Can you reproduce each of the lines below word for word, leaving the pictures out?
---------- LISTED ENTRIES ----------
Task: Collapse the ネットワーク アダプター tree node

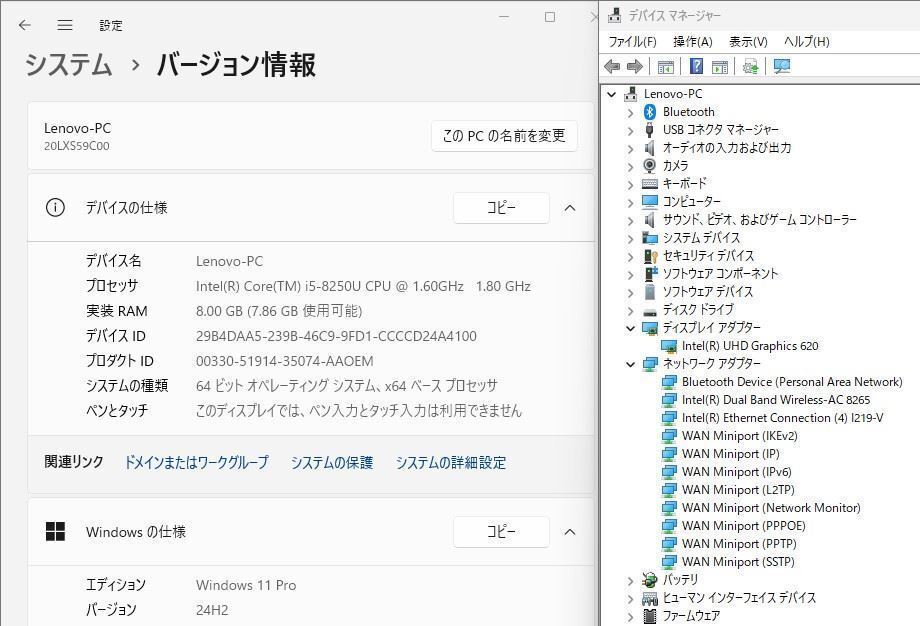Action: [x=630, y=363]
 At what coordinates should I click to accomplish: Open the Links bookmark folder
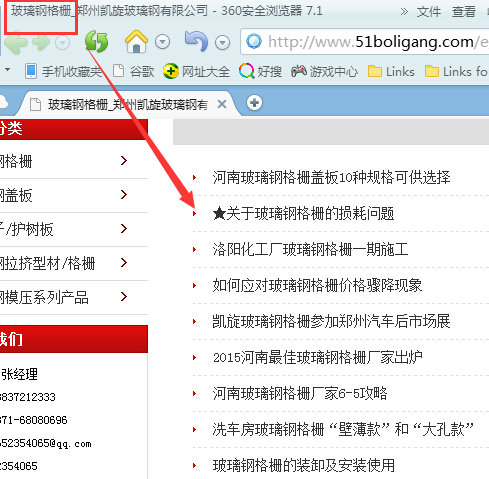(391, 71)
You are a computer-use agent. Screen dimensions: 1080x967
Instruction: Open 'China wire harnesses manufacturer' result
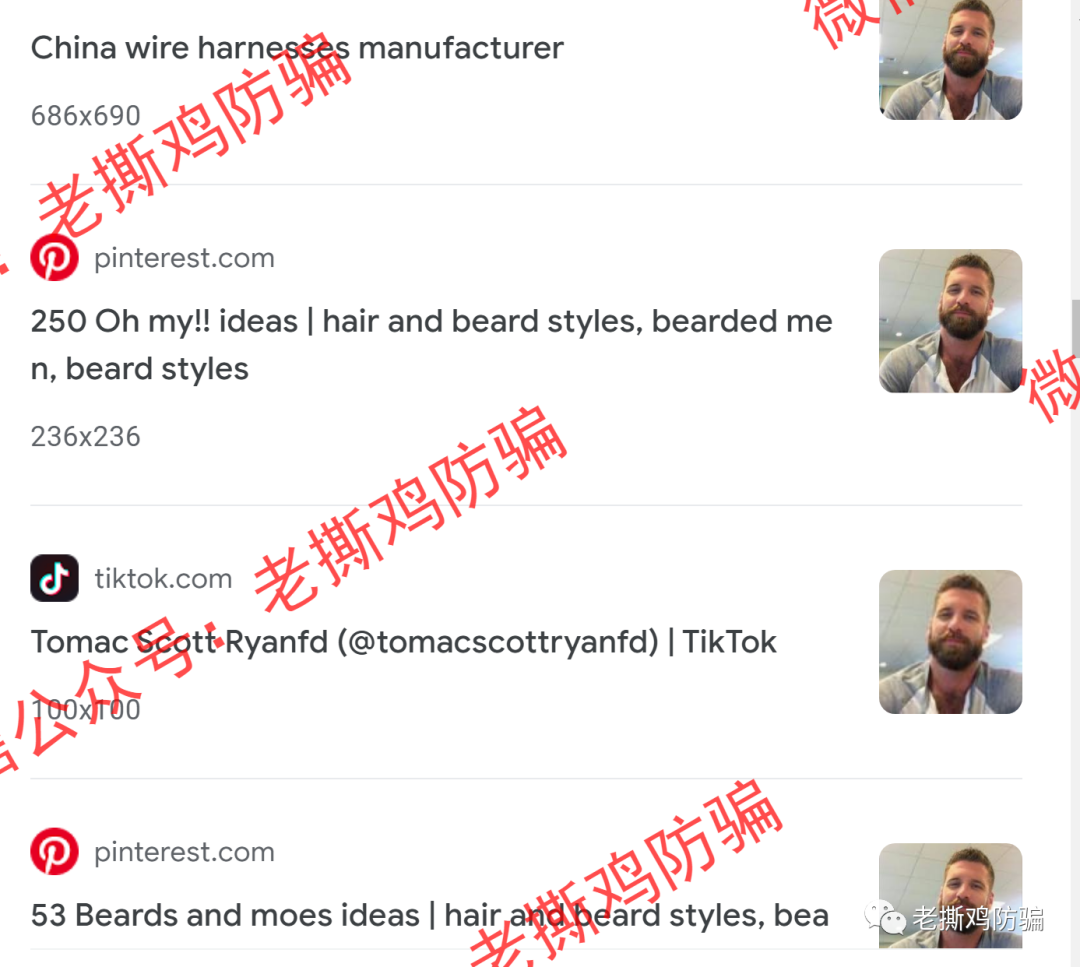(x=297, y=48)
----------
- **RESPONSE**:
Task: Collapse the ネットワーク アダプター tree node

Action: [x=630, y=363]
 At what coordinates should I click to accomplish: Open the Links bookmark folder
(391, 71)
You are a computer-use agent. Screen dimensions: 1080x967
Instruction: Open 'China wire harnesses manufacturer' result
(x=297, y=48)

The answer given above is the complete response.